Además, de la ausencia curricular de educación sexual en los colegios, los operadores encargados de orientar sobre la salud sexual y reproductiva en centros de salud no cumplen adecuadamente con su deber. Asimismo, proveedores de anticonceptivos ofrecen una atención hostil a los menores de edad cuando requieren uno de estos productos.
Para la investigadora Miriam López, la educación sexual que se ofrece en el país tiene dos defectos: está pensada para personas que no han iniciado su vida sexual y, por otro lado, se limita a informar del acto coital.
“La gente se olvida de que la sexualidad no se refiere sólo a la copulación. Es un fenómeno muy importante en la vida de todas las personas y va más allá del acto.
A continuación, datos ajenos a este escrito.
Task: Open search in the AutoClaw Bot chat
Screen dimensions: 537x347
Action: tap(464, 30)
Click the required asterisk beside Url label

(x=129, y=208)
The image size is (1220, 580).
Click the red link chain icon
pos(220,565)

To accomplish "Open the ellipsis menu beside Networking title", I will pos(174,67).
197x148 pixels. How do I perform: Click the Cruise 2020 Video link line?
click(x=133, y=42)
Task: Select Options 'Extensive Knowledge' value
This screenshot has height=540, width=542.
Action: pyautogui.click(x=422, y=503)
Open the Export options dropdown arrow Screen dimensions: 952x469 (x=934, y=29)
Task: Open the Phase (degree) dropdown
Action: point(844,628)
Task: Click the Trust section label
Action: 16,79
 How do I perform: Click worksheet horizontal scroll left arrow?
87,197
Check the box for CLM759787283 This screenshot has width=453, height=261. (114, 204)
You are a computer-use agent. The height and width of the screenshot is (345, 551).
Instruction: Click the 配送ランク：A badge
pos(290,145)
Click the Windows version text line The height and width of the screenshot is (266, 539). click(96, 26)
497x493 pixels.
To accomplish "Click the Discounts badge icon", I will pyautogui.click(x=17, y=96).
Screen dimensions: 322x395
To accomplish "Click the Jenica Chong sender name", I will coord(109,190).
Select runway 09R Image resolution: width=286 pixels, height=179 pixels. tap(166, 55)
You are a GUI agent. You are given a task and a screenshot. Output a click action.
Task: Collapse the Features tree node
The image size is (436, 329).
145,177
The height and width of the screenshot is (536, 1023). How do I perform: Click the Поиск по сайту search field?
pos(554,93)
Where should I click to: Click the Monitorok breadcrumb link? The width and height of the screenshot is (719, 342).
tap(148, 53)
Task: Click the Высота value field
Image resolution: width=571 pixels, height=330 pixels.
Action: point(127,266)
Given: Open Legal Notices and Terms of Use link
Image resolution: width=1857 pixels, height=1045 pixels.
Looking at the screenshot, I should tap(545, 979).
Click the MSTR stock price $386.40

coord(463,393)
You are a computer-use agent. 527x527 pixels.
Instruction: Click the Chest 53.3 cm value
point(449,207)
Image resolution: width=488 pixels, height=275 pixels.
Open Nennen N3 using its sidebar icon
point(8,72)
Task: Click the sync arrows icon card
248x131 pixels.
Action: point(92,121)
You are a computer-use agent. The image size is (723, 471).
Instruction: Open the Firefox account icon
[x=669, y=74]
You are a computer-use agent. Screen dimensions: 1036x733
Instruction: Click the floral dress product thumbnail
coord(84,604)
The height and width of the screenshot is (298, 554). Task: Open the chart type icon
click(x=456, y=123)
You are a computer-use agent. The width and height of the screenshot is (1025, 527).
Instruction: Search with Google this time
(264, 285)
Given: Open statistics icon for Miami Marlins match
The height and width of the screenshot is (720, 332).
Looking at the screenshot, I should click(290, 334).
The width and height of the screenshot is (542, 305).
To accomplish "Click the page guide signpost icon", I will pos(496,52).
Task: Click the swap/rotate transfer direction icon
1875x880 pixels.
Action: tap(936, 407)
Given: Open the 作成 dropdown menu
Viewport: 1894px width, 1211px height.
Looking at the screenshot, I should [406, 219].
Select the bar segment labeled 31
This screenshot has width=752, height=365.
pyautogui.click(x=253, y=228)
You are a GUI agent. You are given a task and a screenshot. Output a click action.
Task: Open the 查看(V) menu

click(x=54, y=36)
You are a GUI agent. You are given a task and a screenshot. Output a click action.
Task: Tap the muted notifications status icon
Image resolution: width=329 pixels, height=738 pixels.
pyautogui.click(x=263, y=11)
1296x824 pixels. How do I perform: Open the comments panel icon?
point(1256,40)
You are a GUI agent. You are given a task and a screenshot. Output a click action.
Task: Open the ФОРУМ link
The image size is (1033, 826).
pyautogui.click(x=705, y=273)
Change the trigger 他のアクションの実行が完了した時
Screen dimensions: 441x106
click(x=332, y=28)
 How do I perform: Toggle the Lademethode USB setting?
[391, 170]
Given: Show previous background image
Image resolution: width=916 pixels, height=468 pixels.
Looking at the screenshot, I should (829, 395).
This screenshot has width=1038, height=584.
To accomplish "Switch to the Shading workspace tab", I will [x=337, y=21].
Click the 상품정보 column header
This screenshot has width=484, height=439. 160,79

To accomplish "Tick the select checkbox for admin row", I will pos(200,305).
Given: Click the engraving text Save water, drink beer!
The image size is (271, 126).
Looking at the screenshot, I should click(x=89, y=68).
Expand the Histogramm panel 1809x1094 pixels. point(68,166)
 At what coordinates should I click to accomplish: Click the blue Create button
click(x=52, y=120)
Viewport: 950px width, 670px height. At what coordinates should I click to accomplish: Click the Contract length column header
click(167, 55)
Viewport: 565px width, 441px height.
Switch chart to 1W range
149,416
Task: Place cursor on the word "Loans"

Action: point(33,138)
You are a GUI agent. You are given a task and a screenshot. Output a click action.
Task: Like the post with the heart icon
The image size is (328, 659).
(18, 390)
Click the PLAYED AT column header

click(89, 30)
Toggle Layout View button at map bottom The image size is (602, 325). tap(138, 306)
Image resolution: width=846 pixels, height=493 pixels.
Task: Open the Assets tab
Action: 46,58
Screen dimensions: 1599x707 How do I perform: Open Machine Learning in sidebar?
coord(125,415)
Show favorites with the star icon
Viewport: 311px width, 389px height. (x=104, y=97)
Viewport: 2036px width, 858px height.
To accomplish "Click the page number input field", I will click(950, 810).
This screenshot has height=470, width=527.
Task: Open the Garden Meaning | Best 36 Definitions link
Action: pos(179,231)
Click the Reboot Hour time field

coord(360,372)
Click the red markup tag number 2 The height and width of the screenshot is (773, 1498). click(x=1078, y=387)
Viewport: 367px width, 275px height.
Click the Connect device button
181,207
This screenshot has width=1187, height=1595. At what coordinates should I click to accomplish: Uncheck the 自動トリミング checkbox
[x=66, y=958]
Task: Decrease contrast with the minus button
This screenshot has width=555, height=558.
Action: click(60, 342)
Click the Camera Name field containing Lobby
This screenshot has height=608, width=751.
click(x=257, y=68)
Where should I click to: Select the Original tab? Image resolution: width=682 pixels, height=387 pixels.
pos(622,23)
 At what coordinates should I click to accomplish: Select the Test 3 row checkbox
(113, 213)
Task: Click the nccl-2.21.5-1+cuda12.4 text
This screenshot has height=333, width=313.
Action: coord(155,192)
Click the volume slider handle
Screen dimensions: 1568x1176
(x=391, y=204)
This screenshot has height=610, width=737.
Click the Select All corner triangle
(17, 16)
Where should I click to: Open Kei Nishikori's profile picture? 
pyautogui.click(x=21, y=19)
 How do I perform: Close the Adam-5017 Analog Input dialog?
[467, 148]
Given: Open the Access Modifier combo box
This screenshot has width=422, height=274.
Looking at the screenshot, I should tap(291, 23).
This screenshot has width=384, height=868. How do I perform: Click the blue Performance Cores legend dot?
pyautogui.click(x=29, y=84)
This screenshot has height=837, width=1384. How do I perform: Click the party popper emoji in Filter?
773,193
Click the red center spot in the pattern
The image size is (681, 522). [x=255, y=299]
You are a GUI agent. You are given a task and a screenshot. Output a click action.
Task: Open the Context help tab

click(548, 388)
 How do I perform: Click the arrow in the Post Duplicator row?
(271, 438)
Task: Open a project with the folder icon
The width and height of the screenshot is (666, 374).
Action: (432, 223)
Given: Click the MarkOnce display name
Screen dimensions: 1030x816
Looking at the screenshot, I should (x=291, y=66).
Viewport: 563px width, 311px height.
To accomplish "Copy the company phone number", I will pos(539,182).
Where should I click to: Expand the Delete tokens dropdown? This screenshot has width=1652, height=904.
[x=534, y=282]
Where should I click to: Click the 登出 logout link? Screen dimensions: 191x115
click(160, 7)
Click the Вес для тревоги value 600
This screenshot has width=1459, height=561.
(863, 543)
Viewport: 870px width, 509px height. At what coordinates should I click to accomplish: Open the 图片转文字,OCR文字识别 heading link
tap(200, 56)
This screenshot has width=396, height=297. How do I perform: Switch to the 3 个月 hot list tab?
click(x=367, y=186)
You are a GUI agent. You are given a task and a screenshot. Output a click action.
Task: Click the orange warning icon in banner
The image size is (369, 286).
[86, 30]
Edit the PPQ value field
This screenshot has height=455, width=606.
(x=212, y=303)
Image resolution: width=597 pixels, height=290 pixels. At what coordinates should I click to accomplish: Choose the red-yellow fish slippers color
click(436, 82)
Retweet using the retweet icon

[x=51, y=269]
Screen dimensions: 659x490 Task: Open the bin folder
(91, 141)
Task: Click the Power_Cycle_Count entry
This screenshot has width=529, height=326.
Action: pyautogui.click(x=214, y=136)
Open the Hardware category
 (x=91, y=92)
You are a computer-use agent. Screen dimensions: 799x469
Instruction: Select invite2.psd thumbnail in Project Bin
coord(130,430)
Se tiene que tomar en cuenta al embarazo, las enfermedades de transmisión sexual, la relación afectiva y la interacción con el resto de la sociedad”, explica.
Su colega Claudia Arroyo considera que la atención hostil que prestan los operadores de servicios de educación y los proveedores de fármacos reduce el acceso a preservativos.
“Cuando un menor de entre 15 y 19 años acude a una farmacia a comprar un condón o a un centro de salud a pedir atención, los operadores asumen una actitud paternal y de censura. El caso se convierte en un chisme, por lo que el adolescente prefiere evitar la vergüenza. Si eso pasa en el caso del varón, imagínese cuán difícil será para la mujer”, analiza la trabajadora social.
Esto tiene como consecuencia que los menores de edad acudan por información y consejos primero a los amigos y si este círculo social no satisface las necesidades, piden la ayuda de la familia. “Sólo cuando la situación es muy grave, embarazos o enfermedades avanzadas, se animan a recurrir a los servicios de salud respectivos”, dice Arroyo.
Daisy Flores, investigadora del Centro de Investigación, Educación y Servicios (CIES), indica que por este motivo se mantiene la creencia, principalmente de los varones, de que “si lo hago sin protección una vez, no pasará nada” o “a mí no me va a pasar”.